A book I read recently called, Drive, is fundamentally a collection of researches that other authors and companies have done regarding the hidden forces that motivate true builders. The book also talks about thing that do not motivate the true builders.

The book begins with the introducing smart chimps who solve puzzles without the lure of food or direct rewards and introduces you to the concept of intrinsic motivation, which also happens to be the central theme of the book.

This video does an really good job at describing the book and everything the book contains.

One genuinely innovative idea the book proposes is the concept of what I like to call “a quitting bonus”. The idea is fairly simple. Somewhere, smack in the middle of the year, you announce a quitting bonus. Anyone who quits within a month from the day you announce the bonus gets the bonus. It is similar to a joining bonus, only designed with an intention of driving people out of your organization.

The central idea is simple. After a certain level, the truest of the builders in your organization are not moved by paychecks. If you are a truly innovative company, chances are, that you do not want folks who will jump to the next door organization at the first fifteen percent hike that they are offered. So just offer them that much to quit in the first place and see if they stick around.

A quitting bonus gives the jumpers a chance to jump early. After the jumpers have jumped you are left with individuals who are not driven just by a slightly bigger paycheck. You are left with people who are not moved by carrots and sticks. You can now settle down and focus on making small or big dents in the universe through your work rather than constantly worrying about people leaving.

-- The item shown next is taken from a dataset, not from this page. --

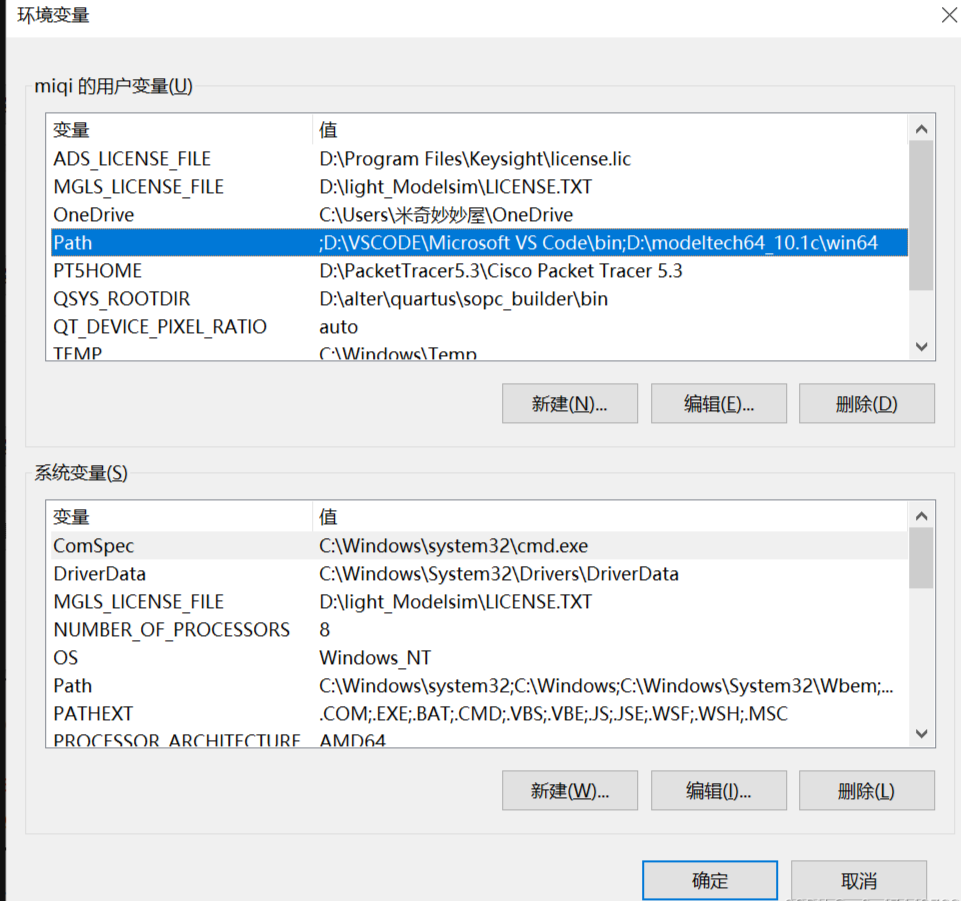Click New button for system variables
Viewport: 961px width, 901px height.
click(569, 791)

Getting your management to lure people to quit, is a little difficult to describe and sell in a management meeting, but if you think about it, you are way better off paying a small bonus to get rid of a paycheck programmer, rather than having him work half-heartedly for your organization and introducing mediocrity in everything he does.

Go ahead, use money as a carrot to drive people out of your organization and the ones who do not take the carrot might be the builders, story-tellers or people who believe your vision. These are the people you set out to look for in the first place. With the others leaving your organization, you can now settle down, focus and get down to some real work.